The head part is responsible for producing the final detection outputs from the processed feature maps. It includes layers that predict object bounding boxes, classify detected objects, and calculate objectness scores, indicating the presence of an object. The head often employs convolutional layers with regression for bounding box predictions and logistic regression for class probabilities. For models like YOLO and Faster R-CNN, the head generates bounding boxes and class scores for each anchor box at every spatial location in the feature map, allowing for the efficient detection of multiple objects.
4.5. YOLO v4
YOLOv4 was published by Bochkovskiy et al. [
46] in 2020 by different authors from the previous versions. However, the main features and the philosophy remain the same. YOLOv4 introduces several new features that are divided into two main categories, Bag-of-Freebies and Bag-of-Specials. Bag-of-Freebies affect only the training procedure, increasing the training cost but without affecting inference time. On the other hand, Bag-of-Specials have an impact on inference by slightly increasing the inference cost but with an important improvement in accuracy.
The Bag-of-Specials lead to the following architecture. The authors tried several CNN architectures for the backbone like ResNeXt50 [
47], EfficientNet-B3 [
16], and Darknet-53. They finally chose a variation in Darknet-53 with cross-stage spatial connections (CSPNet) [
48] with Mish activation function. CSP connections decrease the computation cost while preserving high accuracy. After the backbone, YOLOv4 uses spatial pyramid pooling (SPP) [
49] which allows multi-scale prediction and increases the receptive fields of the network. Also, a spatial attention module (SAM) [
50] block was also added. SAM assists the model in emphasizing important spatial regions. SPP and SAM along with a variation in PANet for the feature aggregation constitute the neck of YOLOv4. The original PANet algorithm adds the aggregated features, while the modified version concatenates them.
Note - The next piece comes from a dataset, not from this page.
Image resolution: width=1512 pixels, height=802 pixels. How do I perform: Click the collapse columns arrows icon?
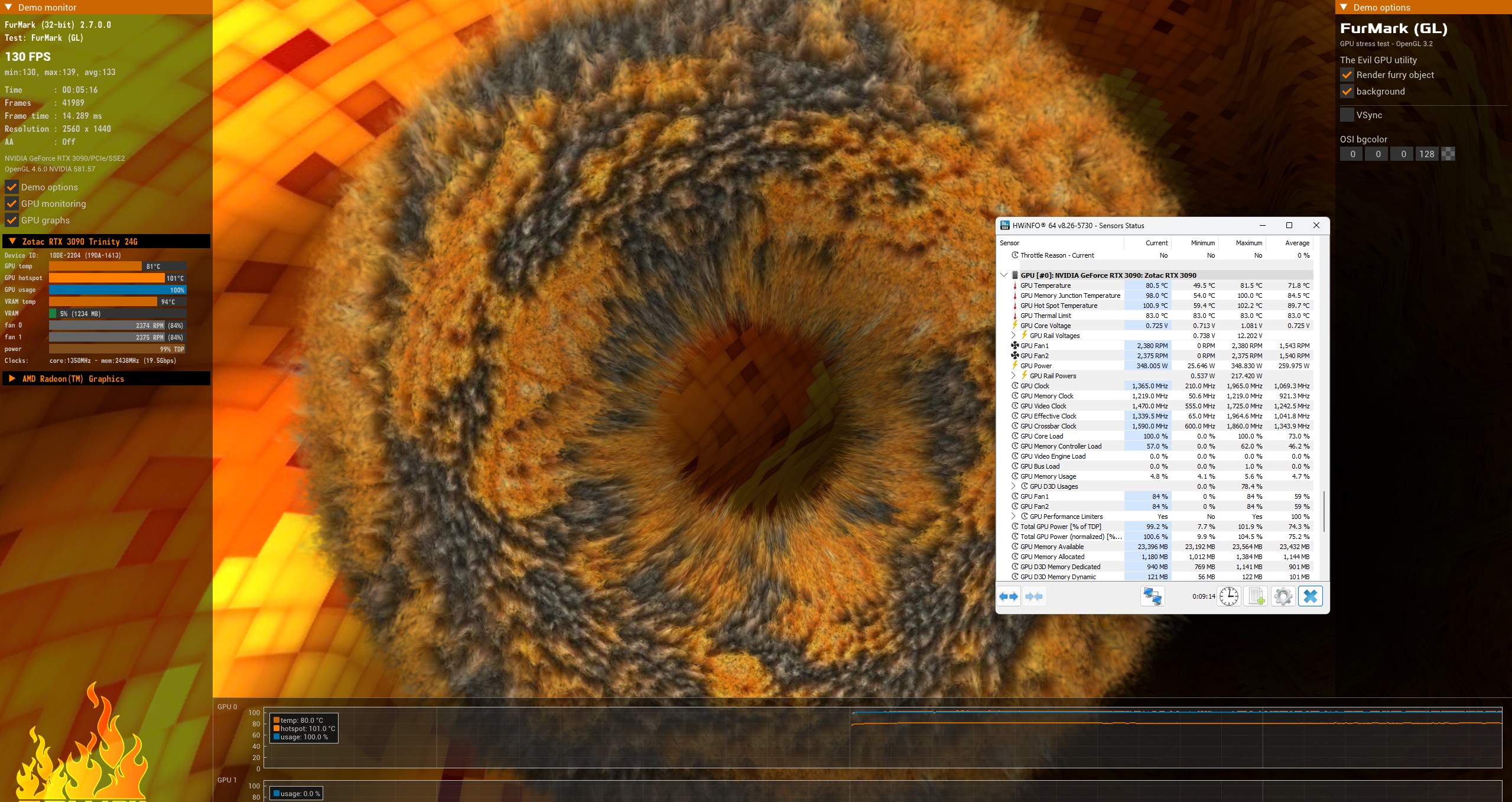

As a head, YOLOv4 uses the same as YOLOv3 and anchor-based detection.
The implementation of bag-of-freebies includes several steps. Strong data augmentation techniques such as mosaic and cutmix [
51] were applied along with typical techniques like random brightness, contrast, scaling, cropping, flipping, and rotation. Also, class label smoothing and DropBlock [
52] were used for regularization. Furthermore, at the detection stage, CIoU [
53] and cross-mini-batch normalization were used. Finally, self-adversarial training was applied to make the model robust under adversarial attacks and perturbations.
4.6. YOLO v5
YOLOv5 [
54] was introduced by Glen Jocher in 2020. It is the first YOLO model that was not developed in the Darknet framework but in Pytorch. It has many similarities with YOLOv4. A modified CSPDarknet53 is used as the backbone. The authors added the Stem layer, which is a strided convolution layer with a large window size to reduce the computational cost. The architecture of the neck uses a spatial pyramid pooling fast (SPPF) layer with a modified CSP-PAN. The SPPF layer is designed to accelerate network processing by merging features from different scales into a uniform-size feature map, enhancing computational efficiency. The head is similar to the YOLOv3 head.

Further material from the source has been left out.